Reproduce, word for word, the portion of the material that opens with its first line and closes with the line containing "pyautogui.click(x=82, y=117)", both ends included.
═════ Material supplied
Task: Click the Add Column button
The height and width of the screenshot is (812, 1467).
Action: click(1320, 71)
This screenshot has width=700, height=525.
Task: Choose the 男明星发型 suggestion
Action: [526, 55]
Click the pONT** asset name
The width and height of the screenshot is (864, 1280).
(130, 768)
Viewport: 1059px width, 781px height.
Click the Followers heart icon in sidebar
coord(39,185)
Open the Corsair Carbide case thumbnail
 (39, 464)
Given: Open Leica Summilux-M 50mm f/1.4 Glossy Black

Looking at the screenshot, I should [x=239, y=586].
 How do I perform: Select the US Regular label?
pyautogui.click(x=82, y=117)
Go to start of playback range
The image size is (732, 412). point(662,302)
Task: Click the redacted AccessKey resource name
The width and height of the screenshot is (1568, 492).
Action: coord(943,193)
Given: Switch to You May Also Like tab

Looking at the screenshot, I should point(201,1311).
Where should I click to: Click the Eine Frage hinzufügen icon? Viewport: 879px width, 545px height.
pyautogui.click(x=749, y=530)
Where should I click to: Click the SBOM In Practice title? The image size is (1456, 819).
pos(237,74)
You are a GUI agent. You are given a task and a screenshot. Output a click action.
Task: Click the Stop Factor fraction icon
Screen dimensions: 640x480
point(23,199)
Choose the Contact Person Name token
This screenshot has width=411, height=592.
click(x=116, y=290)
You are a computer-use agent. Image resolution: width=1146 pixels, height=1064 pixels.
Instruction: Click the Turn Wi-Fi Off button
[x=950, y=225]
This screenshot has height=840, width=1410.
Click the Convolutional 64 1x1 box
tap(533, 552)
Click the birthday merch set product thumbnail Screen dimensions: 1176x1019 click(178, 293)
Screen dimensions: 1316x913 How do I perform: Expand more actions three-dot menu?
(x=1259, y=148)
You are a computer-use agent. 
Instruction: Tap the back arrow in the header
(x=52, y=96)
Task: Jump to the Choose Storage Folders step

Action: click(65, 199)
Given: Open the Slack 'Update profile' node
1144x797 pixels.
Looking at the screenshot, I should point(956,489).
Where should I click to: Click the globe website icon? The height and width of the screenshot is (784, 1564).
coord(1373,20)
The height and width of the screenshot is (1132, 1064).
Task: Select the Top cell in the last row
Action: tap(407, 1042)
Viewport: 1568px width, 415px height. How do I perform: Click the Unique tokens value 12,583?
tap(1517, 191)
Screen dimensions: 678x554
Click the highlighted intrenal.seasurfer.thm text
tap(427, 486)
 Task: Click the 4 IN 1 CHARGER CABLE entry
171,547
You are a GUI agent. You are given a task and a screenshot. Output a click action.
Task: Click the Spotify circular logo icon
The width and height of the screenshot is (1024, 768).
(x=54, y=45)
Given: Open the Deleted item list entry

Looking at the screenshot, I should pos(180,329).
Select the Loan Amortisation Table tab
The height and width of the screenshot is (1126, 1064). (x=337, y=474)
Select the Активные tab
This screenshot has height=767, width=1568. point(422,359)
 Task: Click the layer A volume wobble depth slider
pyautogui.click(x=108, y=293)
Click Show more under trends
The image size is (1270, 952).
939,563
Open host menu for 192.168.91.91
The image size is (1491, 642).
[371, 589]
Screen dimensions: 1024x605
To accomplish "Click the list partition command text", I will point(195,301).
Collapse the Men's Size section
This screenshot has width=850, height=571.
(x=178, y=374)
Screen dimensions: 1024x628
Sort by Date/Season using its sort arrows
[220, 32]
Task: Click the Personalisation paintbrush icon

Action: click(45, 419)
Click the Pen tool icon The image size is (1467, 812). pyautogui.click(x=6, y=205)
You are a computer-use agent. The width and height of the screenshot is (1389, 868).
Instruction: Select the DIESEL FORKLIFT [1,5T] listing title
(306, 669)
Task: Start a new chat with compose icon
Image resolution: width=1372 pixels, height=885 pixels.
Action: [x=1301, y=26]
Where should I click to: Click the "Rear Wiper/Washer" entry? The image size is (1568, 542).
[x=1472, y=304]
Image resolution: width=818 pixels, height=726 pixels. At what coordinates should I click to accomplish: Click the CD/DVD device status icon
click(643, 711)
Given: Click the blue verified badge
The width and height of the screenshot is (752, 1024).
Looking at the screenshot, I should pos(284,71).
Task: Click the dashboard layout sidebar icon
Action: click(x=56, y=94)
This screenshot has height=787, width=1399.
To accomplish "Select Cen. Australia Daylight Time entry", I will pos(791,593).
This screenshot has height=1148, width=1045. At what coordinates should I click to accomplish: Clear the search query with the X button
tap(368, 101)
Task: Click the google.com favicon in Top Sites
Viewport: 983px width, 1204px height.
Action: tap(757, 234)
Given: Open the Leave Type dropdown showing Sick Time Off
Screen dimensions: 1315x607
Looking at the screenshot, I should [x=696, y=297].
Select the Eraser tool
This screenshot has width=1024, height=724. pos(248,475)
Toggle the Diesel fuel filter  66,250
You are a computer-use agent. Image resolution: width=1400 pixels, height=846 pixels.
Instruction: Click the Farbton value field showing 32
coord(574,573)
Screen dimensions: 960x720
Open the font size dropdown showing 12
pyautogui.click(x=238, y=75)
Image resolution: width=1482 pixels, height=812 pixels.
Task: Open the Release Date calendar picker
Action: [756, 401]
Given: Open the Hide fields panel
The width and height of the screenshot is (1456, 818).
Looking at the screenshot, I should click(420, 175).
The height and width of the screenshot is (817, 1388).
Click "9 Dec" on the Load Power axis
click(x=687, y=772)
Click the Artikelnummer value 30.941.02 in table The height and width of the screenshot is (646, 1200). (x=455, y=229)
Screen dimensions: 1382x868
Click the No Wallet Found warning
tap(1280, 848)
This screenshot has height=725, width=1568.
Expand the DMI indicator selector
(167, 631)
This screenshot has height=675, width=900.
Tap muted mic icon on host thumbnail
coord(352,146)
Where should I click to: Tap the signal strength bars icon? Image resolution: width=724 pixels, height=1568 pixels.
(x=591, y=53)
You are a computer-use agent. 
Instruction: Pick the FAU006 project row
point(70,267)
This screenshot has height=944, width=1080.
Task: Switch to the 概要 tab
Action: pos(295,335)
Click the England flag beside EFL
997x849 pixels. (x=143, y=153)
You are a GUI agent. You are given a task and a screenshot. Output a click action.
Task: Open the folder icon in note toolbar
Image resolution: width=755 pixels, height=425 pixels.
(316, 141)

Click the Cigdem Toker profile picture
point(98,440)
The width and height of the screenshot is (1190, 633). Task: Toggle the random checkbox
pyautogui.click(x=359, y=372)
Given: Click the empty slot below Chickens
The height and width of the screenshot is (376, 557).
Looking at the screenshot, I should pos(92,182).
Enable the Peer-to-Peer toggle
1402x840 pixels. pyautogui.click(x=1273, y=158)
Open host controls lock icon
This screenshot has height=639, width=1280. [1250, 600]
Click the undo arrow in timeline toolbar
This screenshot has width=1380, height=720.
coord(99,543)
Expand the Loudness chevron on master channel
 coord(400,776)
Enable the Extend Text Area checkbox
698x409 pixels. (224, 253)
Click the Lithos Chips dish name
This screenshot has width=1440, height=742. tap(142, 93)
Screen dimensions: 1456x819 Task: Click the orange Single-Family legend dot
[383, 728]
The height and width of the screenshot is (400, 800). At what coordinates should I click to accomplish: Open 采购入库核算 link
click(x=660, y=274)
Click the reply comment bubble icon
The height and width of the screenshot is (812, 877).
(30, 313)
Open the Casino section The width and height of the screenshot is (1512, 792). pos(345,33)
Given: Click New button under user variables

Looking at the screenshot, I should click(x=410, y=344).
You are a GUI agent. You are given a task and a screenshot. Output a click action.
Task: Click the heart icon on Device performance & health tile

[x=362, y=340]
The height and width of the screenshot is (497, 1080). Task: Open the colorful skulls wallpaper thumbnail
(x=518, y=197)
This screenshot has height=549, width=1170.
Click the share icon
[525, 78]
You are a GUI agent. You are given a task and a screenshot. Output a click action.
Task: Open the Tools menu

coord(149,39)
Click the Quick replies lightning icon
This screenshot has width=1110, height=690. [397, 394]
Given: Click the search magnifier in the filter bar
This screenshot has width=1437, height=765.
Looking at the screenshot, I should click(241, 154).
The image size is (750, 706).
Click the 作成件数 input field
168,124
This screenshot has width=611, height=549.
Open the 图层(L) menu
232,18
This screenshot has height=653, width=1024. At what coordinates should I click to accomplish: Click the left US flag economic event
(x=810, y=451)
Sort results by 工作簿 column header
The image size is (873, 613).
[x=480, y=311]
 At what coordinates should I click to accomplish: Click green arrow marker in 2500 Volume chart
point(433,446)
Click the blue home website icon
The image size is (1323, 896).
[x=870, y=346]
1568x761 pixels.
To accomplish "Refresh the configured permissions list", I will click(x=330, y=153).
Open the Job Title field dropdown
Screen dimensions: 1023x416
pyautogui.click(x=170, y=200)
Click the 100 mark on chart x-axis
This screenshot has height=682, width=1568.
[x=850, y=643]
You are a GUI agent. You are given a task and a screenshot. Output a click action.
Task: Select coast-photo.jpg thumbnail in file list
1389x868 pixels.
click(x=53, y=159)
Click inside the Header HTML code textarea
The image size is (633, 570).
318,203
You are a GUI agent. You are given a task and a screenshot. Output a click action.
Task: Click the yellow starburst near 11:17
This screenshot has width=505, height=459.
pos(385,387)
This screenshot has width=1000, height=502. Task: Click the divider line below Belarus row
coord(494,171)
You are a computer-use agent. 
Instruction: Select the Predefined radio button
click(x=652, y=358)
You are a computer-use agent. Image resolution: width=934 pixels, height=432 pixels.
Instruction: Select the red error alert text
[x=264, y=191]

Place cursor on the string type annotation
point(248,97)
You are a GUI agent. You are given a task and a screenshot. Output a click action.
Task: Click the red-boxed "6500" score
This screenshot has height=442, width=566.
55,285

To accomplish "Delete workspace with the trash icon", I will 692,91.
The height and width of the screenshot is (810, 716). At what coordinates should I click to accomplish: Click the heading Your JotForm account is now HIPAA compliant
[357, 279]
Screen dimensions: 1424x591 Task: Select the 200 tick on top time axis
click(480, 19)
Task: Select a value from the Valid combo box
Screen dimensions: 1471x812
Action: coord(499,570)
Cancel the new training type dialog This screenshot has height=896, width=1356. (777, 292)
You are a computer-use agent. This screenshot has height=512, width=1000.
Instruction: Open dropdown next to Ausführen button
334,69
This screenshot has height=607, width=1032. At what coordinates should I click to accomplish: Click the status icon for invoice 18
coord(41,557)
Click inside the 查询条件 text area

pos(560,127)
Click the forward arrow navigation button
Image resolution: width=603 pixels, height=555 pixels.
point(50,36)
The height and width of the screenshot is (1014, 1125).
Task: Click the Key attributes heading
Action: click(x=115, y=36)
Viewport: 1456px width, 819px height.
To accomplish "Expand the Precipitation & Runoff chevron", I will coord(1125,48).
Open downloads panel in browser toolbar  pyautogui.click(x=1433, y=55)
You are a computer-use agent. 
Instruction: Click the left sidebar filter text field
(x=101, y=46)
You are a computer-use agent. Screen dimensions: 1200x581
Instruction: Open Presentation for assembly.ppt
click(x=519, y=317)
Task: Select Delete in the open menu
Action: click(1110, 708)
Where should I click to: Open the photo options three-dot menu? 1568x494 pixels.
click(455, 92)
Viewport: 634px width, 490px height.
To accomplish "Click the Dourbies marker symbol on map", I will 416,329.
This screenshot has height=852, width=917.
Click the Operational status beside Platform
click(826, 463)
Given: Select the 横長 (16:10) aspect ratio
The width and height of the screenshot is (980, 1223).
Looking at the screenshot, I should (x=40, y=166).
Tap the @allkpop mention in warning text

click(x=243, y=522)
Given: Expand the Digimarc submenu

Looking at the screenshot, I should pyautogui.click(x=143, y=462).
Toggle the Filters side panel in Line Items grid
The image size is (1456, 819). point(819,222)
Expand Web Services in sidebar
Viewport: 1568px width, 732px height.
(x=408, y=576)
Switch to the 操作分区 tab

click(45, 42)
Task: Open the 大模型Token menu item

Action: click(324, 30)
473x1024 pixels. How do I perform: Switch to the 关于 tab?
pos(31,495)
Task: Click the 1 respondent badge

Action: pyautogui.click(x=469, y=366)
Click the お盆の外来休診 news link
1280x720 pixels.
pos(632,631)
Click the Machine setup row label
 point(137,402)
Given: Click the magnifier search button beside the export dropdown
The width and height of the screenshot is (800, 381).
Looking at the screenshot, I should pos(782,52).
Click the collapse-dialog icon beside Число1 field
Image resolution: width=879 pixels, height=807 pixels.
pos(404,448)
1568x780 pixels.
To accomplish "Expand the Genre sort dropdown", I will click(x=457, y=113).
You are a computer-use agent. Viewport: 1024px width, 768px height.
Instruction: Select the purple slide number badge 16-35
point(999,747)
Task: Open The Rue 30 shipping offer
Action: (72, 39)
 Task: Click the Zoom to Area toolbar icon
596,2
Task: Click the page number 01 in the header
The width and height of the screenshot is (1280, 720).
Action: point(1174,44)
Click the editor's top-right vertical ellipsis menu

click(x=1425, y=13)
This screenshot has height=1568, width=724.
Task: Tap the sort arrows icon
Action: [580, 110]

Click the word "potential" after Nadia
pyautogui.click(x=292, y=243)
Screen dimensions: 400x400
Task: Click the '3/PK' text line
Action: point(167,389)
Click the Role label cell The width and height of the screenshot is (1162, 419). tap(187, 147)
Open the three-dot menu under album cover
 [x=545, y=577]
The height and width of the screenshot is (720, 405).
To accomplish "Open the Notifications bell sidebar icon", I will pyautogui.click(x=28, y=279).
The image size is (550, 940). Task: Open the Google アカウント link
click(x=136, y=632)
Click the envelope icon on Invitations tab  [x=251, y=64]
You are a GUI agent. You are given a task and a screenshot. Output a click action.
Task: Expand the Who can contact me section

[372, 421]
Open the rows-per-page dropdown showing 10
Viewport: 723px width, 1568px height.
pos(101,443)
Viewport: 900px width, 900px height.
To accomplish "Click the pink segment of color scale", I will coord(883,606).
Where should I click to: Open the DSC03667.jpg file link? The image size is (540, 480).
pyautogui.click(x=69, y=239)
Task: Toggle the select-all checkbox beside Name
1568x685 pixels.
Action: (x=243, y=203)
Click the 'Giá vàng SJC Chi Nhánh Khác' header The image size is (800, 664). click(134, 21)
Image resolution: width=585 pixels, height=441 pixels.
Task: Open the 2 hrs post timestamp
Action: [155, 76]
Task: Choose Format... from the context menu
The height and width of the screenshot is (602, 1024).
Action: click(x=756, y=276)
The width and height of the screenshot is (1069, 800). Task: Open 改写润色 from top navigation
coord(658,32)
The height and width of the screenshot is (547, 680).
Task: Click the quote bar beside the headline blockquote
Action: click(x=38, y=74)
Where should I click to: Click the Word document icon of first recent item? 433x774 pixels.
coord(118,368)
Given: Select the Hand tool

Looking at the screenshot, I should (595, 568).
══════════
■ Answer to this problem
Task: Click the Add Column button
The height and width of the screenshot is (812, 1467).
Action: click(1320, 71)
This screenshot has width=700, height=525.
Task: Choose the 男明星发型 suggestion
Action: [526, 55]
Click the pONT** asset name
The width and height of the screenshot is (864, 1280).
(130, 768)
Viewport: 1059px width, 781px height.
Click the Followers heart icon in sidebar
coord(39,185)
Open the Corsair Carbide case thumbnail
 (39, 464)
Given: Open Leica Summilux-M 50mm f/1.4 Glossy Black

Looking at the screenshot, I should [x=239, y=586].
 How do I perform: Select the US Regular label?
pyautogui.click(x=82, y=117)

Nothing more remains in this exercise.